- Prompt 1 -
In the entries, take the lines starting with the one containing "This Day In Music (64, 2423)" and going on through the end of the entries. Reproduce them with "Image resolution" swapped for "Screenshot dimensions" and everything else unchanged, and leave out the pictures.

- Source document -
───
There is currently a blanket ban preventing convicted prisoners from voting in UK elections despite a European Court of Human Rights ruling to the contrary.
The court in Strasbourg ruled in 2004 that a blanket ban on all British prisoners voting contravened the European Convention on Human Rights (ECHR), “but in 2017, the UK government announced a compromise, which satisfied the court, allowing a limited number of prisoners the vote,” says the BBC.
Under these changes “only prisoners wearing an electronic tag or who are out on temporary licence are allowed to vote”, says iNews.
In Scotland the extension of voting rights is expected to affect around 1,000 prisoners in jails around Scotland, “although this number may fall due to plans to effectively abolish sentences of less than a year”, says the newspaper.
The bill states that inmates will not be allowed to leave jail to vote, instead submitting their ballots by post or though a proxy.
Argument for extending voting rights to prisoners
In 2001, the United Nations said a ban on prisoner voting amounted to an “additional punishment”, yet despite arguments it infringes on basic human rights, the UK remains one of the few EU countries that enforces a blanket ban.
It is this perceived injustice that Holyrood has sought to address. Scottish Lib Dem justice spokesperson Liam McArthur said: “The blanket ban flouts international law and no other developed European democracy does it. It isn’t fair, progressive or in the interests of rehabilitation.”
“We know to reduce re-offending we need to make people more aware of their responsibilities as citizens, instead of alienating them,” he said.
Yet according to the independent penal reform organisation Howard League Scotland extending the vote to prisoners is “not simply about criminal justice, penal reform or rehabilitation”, reports The Ferret.
It was about “creating a universal franchise for all adults in Scotland and ensuring democratic rights for all citizens,” the league argued. “The existence of a universal franchise is an important measure of the strength of our democracy and of social equality,” it said, adding that prisoners denied the vote were inflicted with a form of “civic death”.
Writing in Medium Dr Duncan Riach argues: “any time conditions or restrictions are placed on whether or how a citizen can vote, it opens the door to voter suppression, which is a path to the gradual destruction of a democracy. This is particularly true with criminals because if it’s possible to silence the vote of those who have been judged to be criminals, then it creates a perverse incentive for lawmakers to create and pass laws that discriminate against those who might vote against the re-election of them or their party. Preventing those convicted of crimes from voting potentially leads to an accelerated path to the end of democracy.”
“Their vote would be an indication of sound moral character, a contribution to society, and a service to democracy” he adds.
The BBC says of the prisoners in Bridgend’s HMP Parc in Wales, “most were supportive of the idea”.
───
- Prompt 2 -
List every news outlet or publication that the article on prisoner voting names as a source.
───
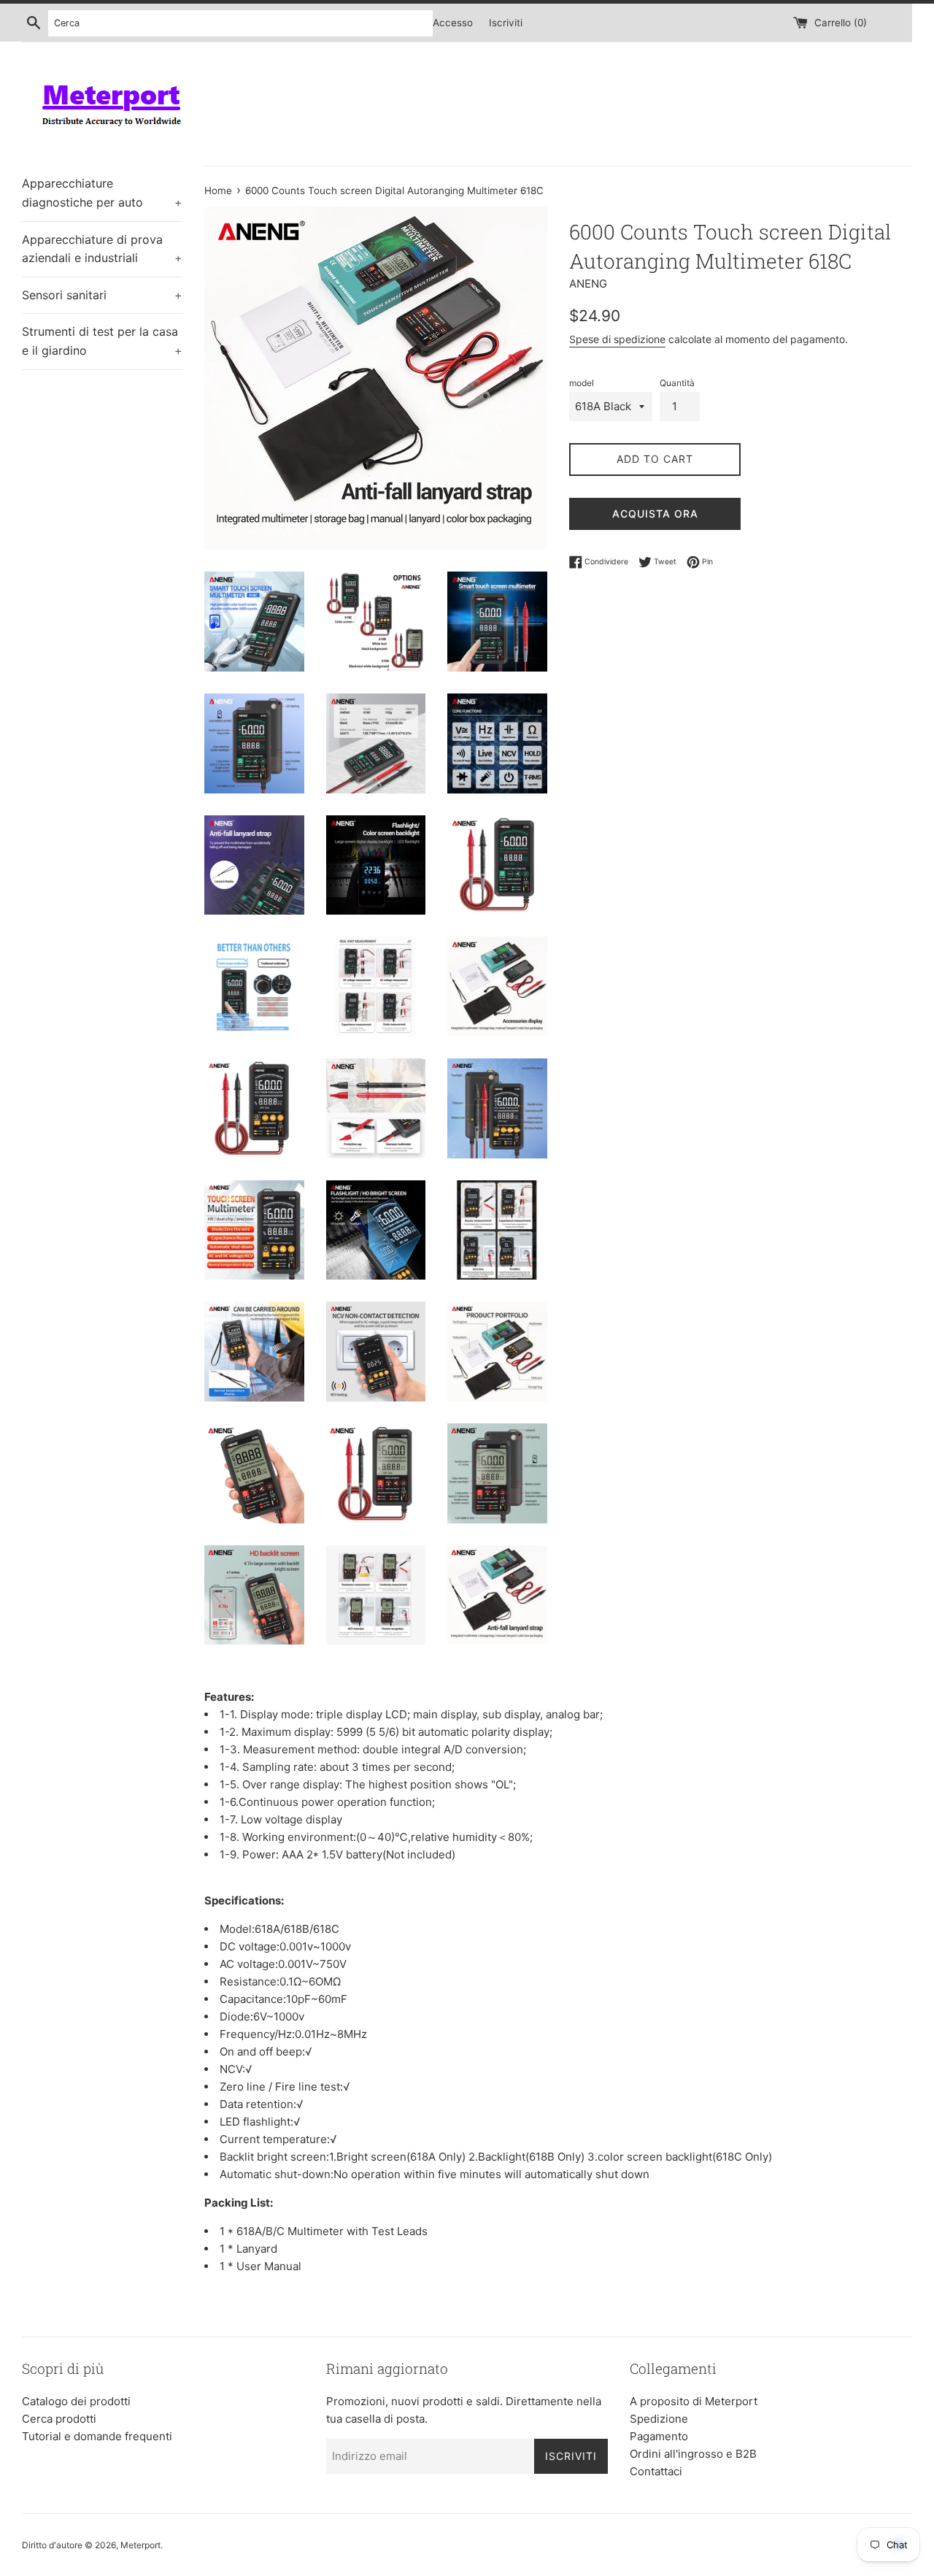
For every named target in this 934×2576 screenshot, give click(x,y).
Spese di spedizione (617, 339)
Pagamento (659, 2436)
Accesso (453, 22)
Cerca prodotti (59, 2419)
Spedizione (659, 2419)
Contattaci (656, 2471)
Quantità (677, 382)
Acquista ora (655, 513)
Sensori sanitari (102, 295)
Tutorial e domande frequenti (97, 2436)
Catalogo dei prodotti (76, 2401)
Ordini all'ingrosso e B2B (693, 2454)
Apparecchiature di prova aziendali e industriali (102, 249)
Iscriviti (505, 22)
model (581, 382)
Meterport (140, 2545)
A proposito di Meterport (693, 2401)
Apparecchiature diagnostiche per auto (102, 192)
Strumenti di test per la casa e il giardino (102, 341)
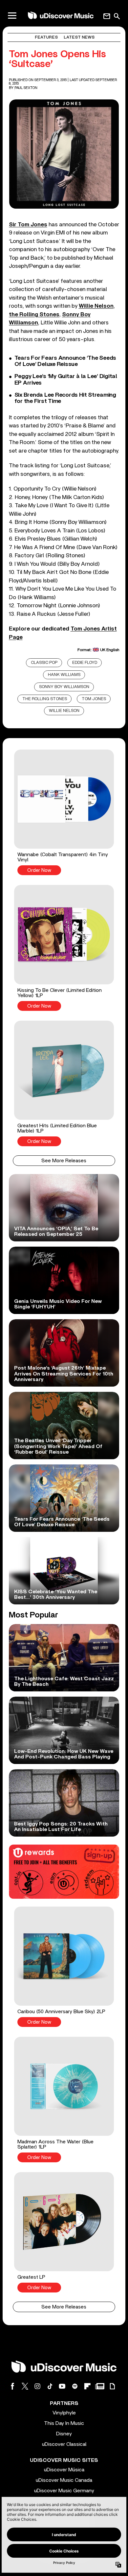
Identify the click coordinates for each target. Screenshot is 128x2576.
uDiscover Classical (64, 2444)
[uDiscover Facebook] (12, 2386)
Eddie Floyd (84, 663)
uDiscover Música (64, 2469)
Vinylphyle (64, 2412)
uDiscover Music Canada (64, 2480)
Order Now (39, 870)
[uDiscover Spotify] (74, 2386)
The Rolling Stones (44, 699)
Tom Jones (94, 699)
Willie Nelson (64, 711)
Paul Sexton (25, 88)
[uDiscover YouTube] (62, 2386)
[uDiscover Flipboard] (87, 2386)
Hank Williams (64, 675)
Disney (64, 2433)
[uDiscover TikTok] (49, 2386)
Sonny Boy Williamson (64, 687)
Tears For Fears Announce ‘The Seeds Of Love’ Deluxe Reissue (65, 361)
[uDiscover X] (25, 2386)
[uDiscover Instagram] (37, 2386)
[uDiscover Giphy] (112, 2386)
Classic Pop (44, 663)
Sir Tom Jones (28, 224)
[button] (64, 812)
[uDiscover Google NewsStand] (99, 2386)
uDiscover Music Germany (64, 2490)
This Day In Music (64, 2423)
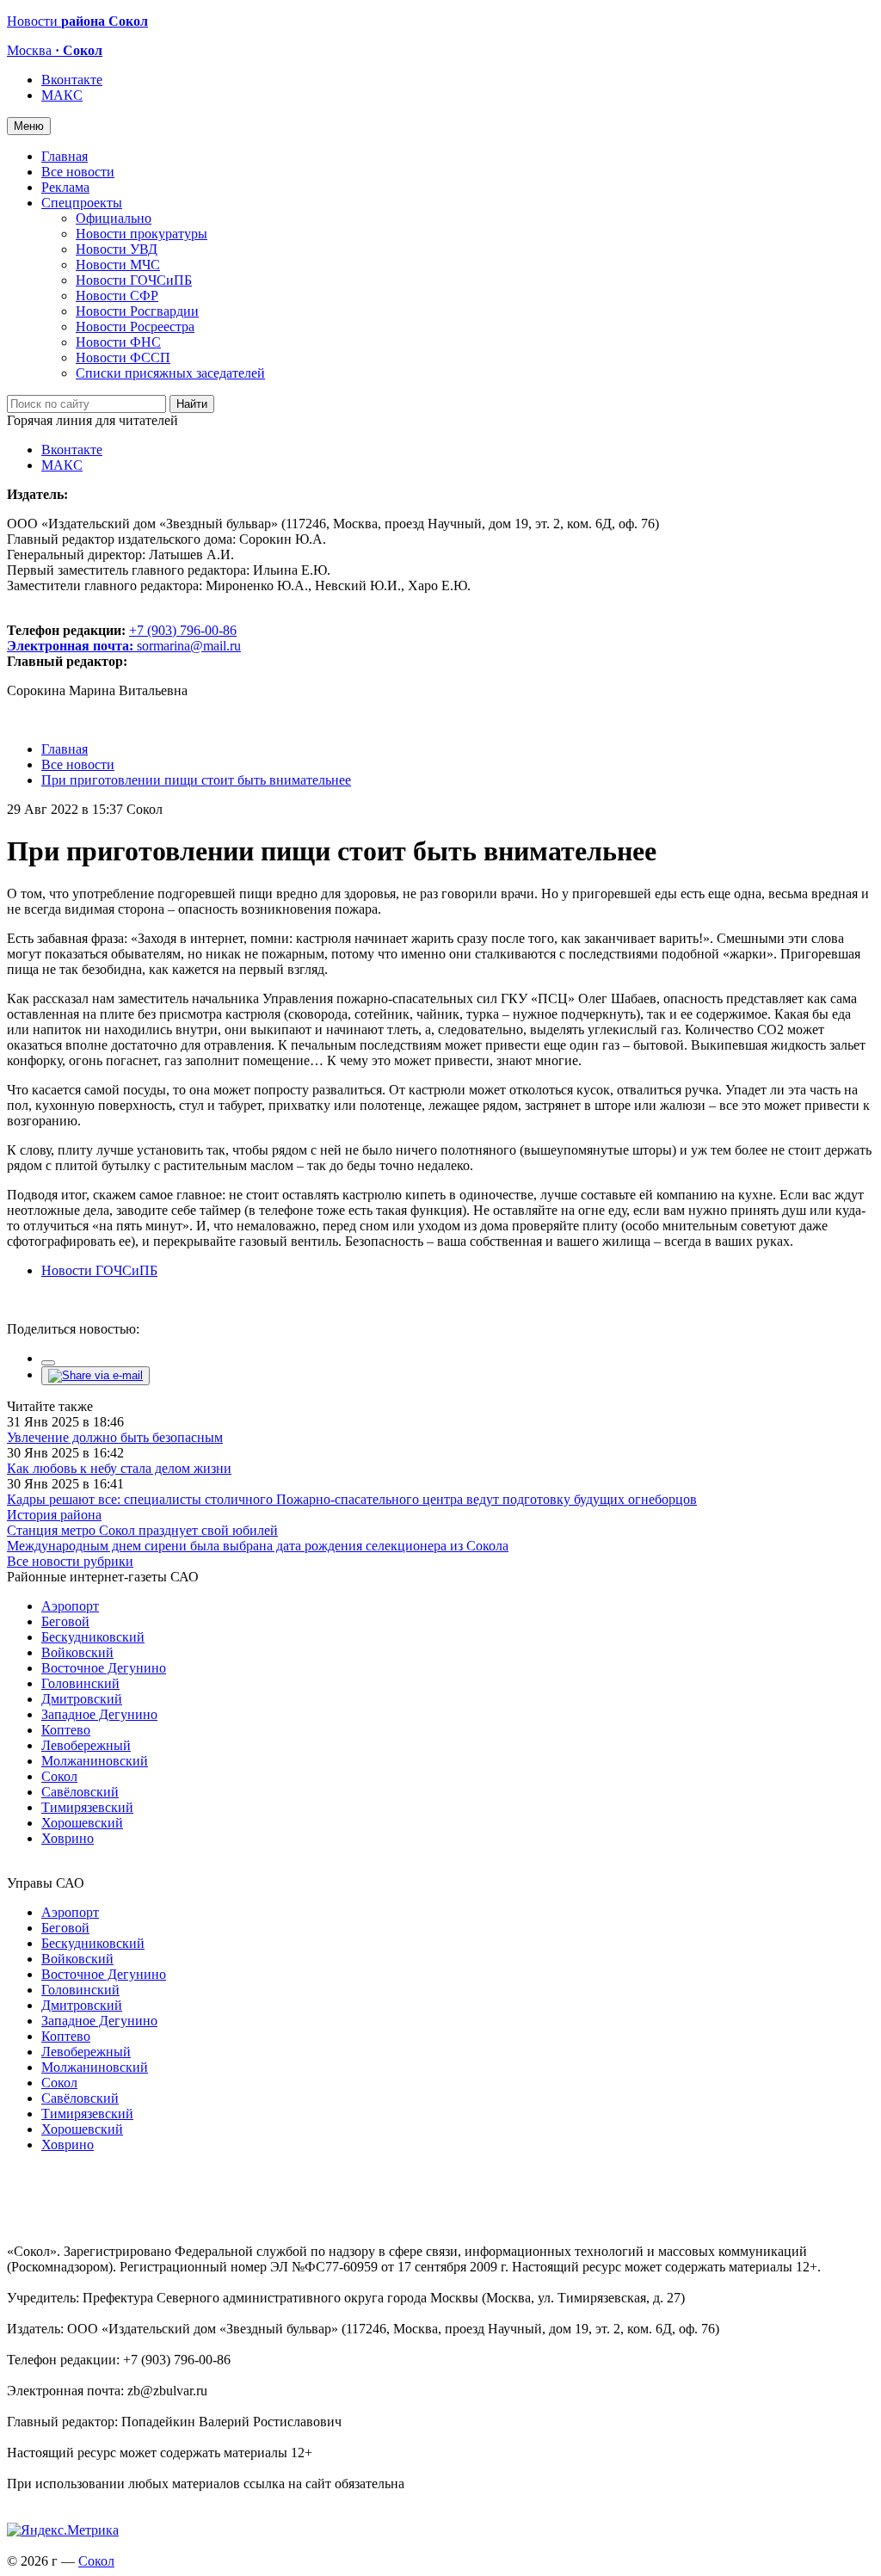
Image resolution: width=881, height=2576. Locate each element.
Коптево (65, 1729)
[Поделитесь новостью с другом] (95, 1375)
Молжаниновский (94, 1760)
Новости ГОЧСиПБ (134, 280)
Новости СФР (117, 295)
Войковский (77, 1652)
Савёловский (80, 1791)
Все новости (77, 171)
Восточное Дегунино (103, 1668)
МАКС (62, 95)
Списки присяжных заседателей (170, 373)
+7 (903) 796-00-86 (122, 638)
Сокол (59, 1776)
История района (54, 1514)
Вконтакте (71, 79)
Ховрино (67, 1838)
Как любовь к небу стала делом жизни (119, 1468)
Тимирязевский (87, 1807)
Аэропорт (70, 1606)
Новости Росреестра (135, 326)
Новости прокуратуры (141, 233)
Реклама (65, 187)
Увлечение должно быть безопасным (115, 1437)
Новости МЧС (118, 264)
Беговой (65, 1621)
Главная (64, 156)
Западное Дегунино (99, 1714)
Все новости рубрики (70, 1561)
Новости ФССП (123, 357)
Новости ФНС (118, 342)
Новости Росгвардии (137, 311)
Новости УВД (116, 249)
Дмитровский (81, 1699)
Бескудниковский (93, 1637)
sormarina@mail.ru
───
- Complete answer 1 -
This Day In Music (64, 2423)
Screenshot dimensions: width=881, height=2576. Locate each element.
Коптево (65, 1729)
[Поделитесь новостью с другом] (95, 1375)
Молжаниновский (94, 1760)
Новости ГОЧСиПБ (134, 280)
Новости СФР (117, 295)
Войковский (77, 1652)
Савёловский (80, 1791)
Все новости (77, 171)
Восточное Дегунино (103, 1668)
МАКС (62, 95)
Списки присяжных заседателей (170, 373)
+7 (903) 796-00-86 (122, 638)
Сокол (59, 1776)
История района (54, 1514)
Вконтакте (71, 79)
Ховрино (67, 1838)
Как любовь к небу стала делом жизни (119, 1468)
Тимирязевский (87, 1807)
Аэропорт (70, 1606)
Новости Росреестра (135, 326)
Новости прокуратуры (141, 233)
Реклама (65, 187)
Увлечение должно быть безопасным (115, 1437)
Новости МЧС (118, 264)
Беговой (65, 1621)
Главная (64, 156)
Западное Дегунино (99, 1714)
Все новости рубрики (70, 1561)
Новости ФССП (123, 357)
Новости ФНС (118, 342)
Новости Росгвардии (137, 311)
Новости УВД (116, 249)
Дмитровский (81, 1699)
Бескудниковский (93, 1637)
sormarina@mail.ru

- Complete answer 2 -
- BBC
- iNews
- The Ferret
- Medium